2024-09-02
August: Finalising the Parser
In this hectic month, I continued with the parser to parse the path mapping files. The parsing is now finished, although I do still need to modify how the parsed information is stored. Right now, the data structures are not optimised to be able to do line mapping as well.
Because the parser parsers user input, it is important that the parser is rubust. It should be able to handle correctly formatted files, but also files with errors.
It is not always possible to come up with all the failure situations by thinking, and therefore a common technique is to use a fuzzer.

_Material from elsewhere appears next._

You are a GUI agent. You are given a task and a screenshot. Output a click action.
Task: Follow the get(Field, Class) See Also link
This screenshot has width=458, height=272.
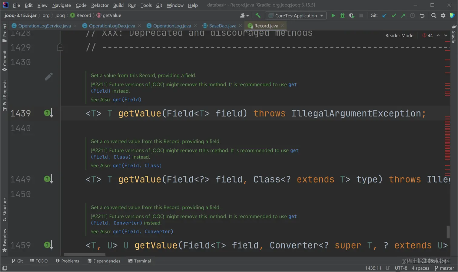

For PHP there is Infection PHP for mutation testing for example. For C, and C++, a commonly used tool is AFL++. This provides a compiler wrapper and a run-time to fuzz the input to your application. You first provide a template, which it then modifies to try to break your code.
The template that I used in this case was a minimal map file:
remote_prefix: /usr/local/www local_prefix: /home/derick/project /projects/example.php:5-17 = /example.php:8 /example.php:5-17 = /example.php:8-20 /example.php:17 = /example.php:20 /projects/php-web/ = /php-web/
In addition to the template you also need to provide a shim — the program that in my case takes the argument given to it and then parses that as a file. The AFL++ tool's compiler wrapper adds some magic to it to be able to catch errors.
When you then run the fuzzer, such as with:
AFL_SKIP_CPUFREQ=1 afl-fuzz -b 7 -i fuzz-seeds -o fuzz-output -- ./afl-test @@
It then runs your program with your template files (in
fuzz-seeds in my example). And then also with loads of
variants.
The output of it looks something like:
american fuzzy lop ++4.21c {default} (./afl-test) [explore]
┌─ process timing ────────────────────────────────────┬─ overall results ────┐
│ run time : 0 days, 0 hrs, 0 min, 19 sec │ cycles done : 0 │
│ last new find : 0 days, 0 hrs, 0 min, 6 sec │ corpus count : 44 │
│last saved crash : none seen yet │saved crashes : 0 │
│ last saved hang : none seen yet │ saved hangs : 0 │
├─ cycle progress ─────────────────────┬─ map coverage┴──────────────────────┤
│ now processing : 0.1 (0.0%) │ map density : 0.01% / 0.01% │
│ runs timed out : 0 (0.00%) │ count coverage : 2.37 bits/tuple │
├─ stage progress ─────────────────────┼─ findings in depth ─────────────────┤
│ now trying : interest 32/8 │ favored items : 1 (2.27%) │
│ stage execs : 285/9626 (2.96%) │ new edges on : 26 (59.09%) │
│ total execs : 4403 │ total crashes : 0 (0 saved) │
│ exec speed : 248.6/sec │ total tmouts : 0 (0 saved) │
├─ fuzzing strategy yields ────────────┴─────────────┬─ item geometry ───────┤
│ bit flips : 5/1408, 2/1407, 1/1405 │ levels : 2 │
│ byte flips : 0/176, 0/175, 0/173 │ pending : 44 │
│ arithmetics : 6/11.9k, 0/20.6k, 0/20.3k │ pend fav : 1 │
│ known ints : 0/1481, 0/6354, 0/0 │ own finds : 43 │
│ dictionary : 0/0, 0/0, 0/0, 0/0 │ imported : 0 │
│havoc/splice : 0/0, 0/0 │ stability : 100.00% │
│py/custom/rq : unused, unused, unused, unused ├───────────────────────┘
│ trim/eff : 16.98%/83, 83.52% │ [cpu007: 12%]
└─ strategy: explore ────────── state: started :-) ──┘
The fuzzer found a few errors in my parser, which ended up crashing it. One
such examples that I hadn't thought of is of a line starting with a
=:
remote_prefix: /usr/local/www local_prefix: /home/derick/project =/example.php:42-5 = /example.php
You can find the other cases it found in a dedicated test file.
In September I hope to finish the parser (by storing things more efficiently internally) as well as creating APIs to do the mapping.
I have spent 8½ hours in August on Native Xdebug Path Mapping.